Required work:
Please read the forum thread on deck coating below: what was the main problem with the similar product that cocobolo used in western Canada?

Provided text:
=====

# Gaco Deck coating



## Frederick j Ward (Dec 24, 2008)

Hi there , starting a new deck project 12ft, by 26ft, 9 foot off the ground,
want to use plywood decking with Gaco deck coating. Has anybody used it or had a chance to install it. comments please


----------



## curapa (Nov 13, 2007)

I haven't used it but please be sure you allow for the appropriate slope / drainage. Honestly it doesn't seem to be a product that is meant for residential homes even though the website mentions so. If you are looking to keep the space below the deck dry I would consider some of the between joist drainage products like DrySpace from Timbertech or similar.

Consider the tedious flashing issues and imminent rot that is going to occur around your posts.


----------



## cocobolo (Dec 16, 2008)

Frederick: I'm not familiar with this coating. It sounds like something you might roll on. Is that correct?
And is there any chance that you might be adding a roof above the deck?
Something either clear, i.e. glass, or translucent perhaps.
I spent several years in the deck business and there is always a solution out there to whatever it is you want.


----------



## cocobolo (Dec 16, 2008)

Frederick: I just went to their website to check on the product.
A 50 year warranty and a 20 year track record seems pretty good. Especially with something you put on with a roller.
There used to be a similar product we occasionally used up here in western Canada, don't recall the name off hand, and it was nothing but trouble.
This may be entirely different given the more up-to-date chemistry and all.
The main problem with the stuff we used was that it would puncture very easily. Naturally, this would lead to water ingress. Once the water got inside, it didn't want to leave. The rot followed shortly thereafter.
I would suggest that you try and see if the company will give you a reference or two somewhere near where you are so you can check for yourself.
It may be just fine. But surface coatings are just that, coatings only. If it is going to get gentle treatment, it will likely be OK.

=====

Data excerpts:
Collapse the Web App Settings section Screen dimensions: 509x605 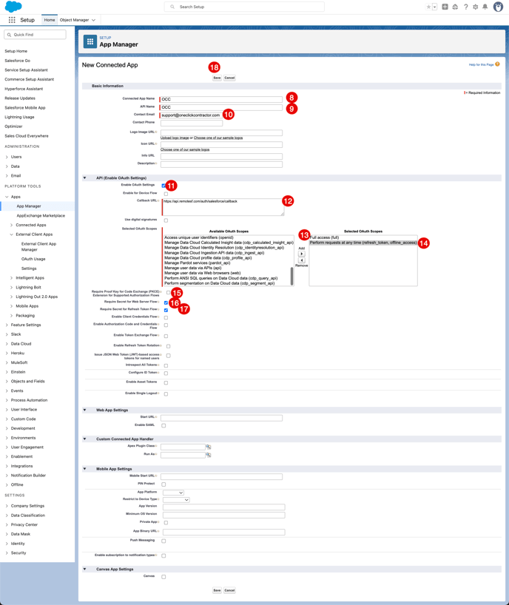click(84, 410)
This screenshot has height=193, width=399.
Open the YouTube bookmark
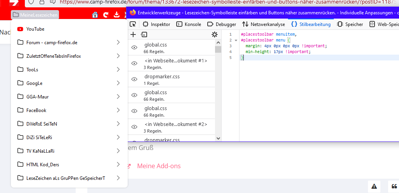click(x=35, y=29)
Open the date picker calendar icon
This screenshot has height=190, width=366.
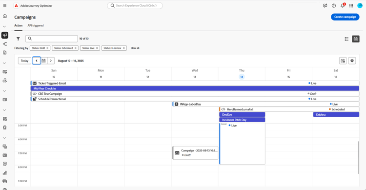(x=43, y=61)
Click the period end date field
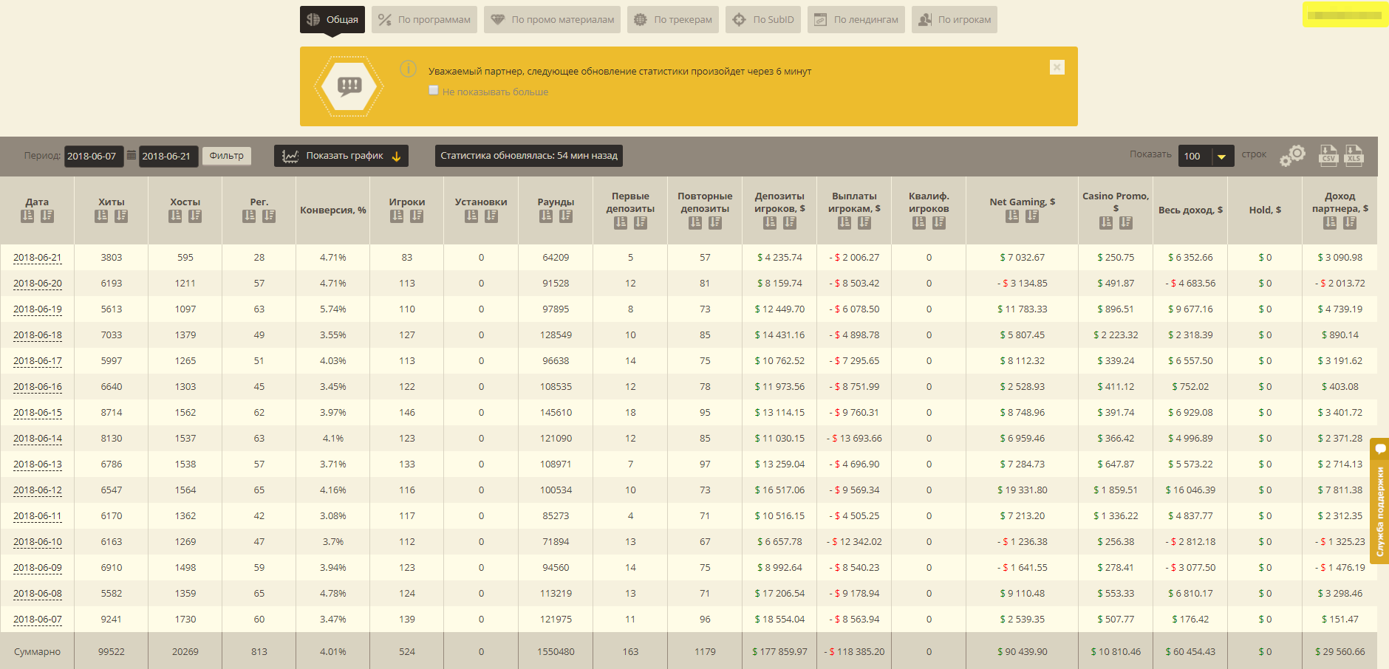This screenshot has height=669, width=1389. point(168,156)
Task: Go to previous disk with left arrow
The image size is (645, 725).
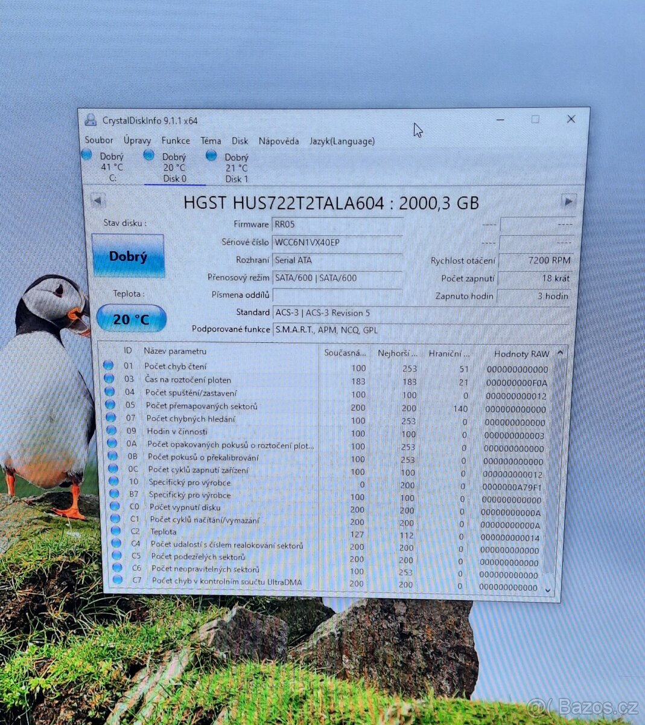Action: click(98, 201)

=====

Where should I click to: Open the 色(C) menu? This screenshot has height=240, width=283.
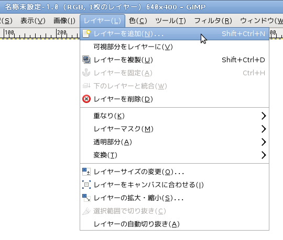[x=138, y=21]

=====

The reply:
It would puncture very easily.